Abstract

Parkinson's disease produces tremor in a large subset of patients despite generally inhibiting movement. The pathophysiology of parkinsonian tremor is unclear, leading to uncertainty in how and why treatments reduce tremor with varying effectiveness. Models for parkinsonian tremor attempt to explain the underlying principles of tremor generation in the central nervous system, often focusing on neural activity of specific substructures. In contrast, control system approaches to modeling the human motor system provide qualitative results that help inform conclusions from clinical studies. This article uses an optimal control approach to investigate the hypothesis that an increased delay in the central nervous system-unaccounted by delay compensation mechanisms-produces parkinsonian tremor.
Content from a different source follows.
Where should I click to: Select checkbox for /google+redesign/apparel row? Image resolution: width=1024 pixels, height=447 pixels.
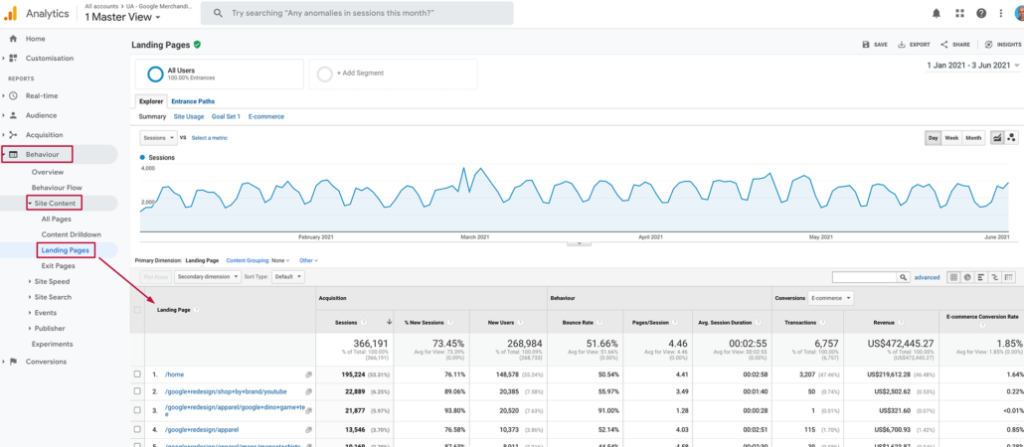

This hypothesis is motivated by the excessive inhibition projected from the basal ganglia to the thalamus in Parkinson's disease. The thalamus relays signals from the cerebellum to the primary motor cortex: previous mapping of optimal control components indicates this prospective delay exists between the estimator (cerebellum) and controller (primary motor cortex). Simulations demonstrate realistic tremor in a neuromuscular model of the wrist. In addition, changes to effort sensitivity in the optimal controller may account for some clinical features of parkinsonian tremor, including the characteristics of re-emergent tremor and the time-varying amplitude and frequency of tremor. Contextualization of the optimal control model with physiological models and clinical observations provides insight into the potential role of the basal ganglia and cerebello-thalamo-cortical circuit and how treatments like dopaminergic medications and deep brain stimulation reduce tremor.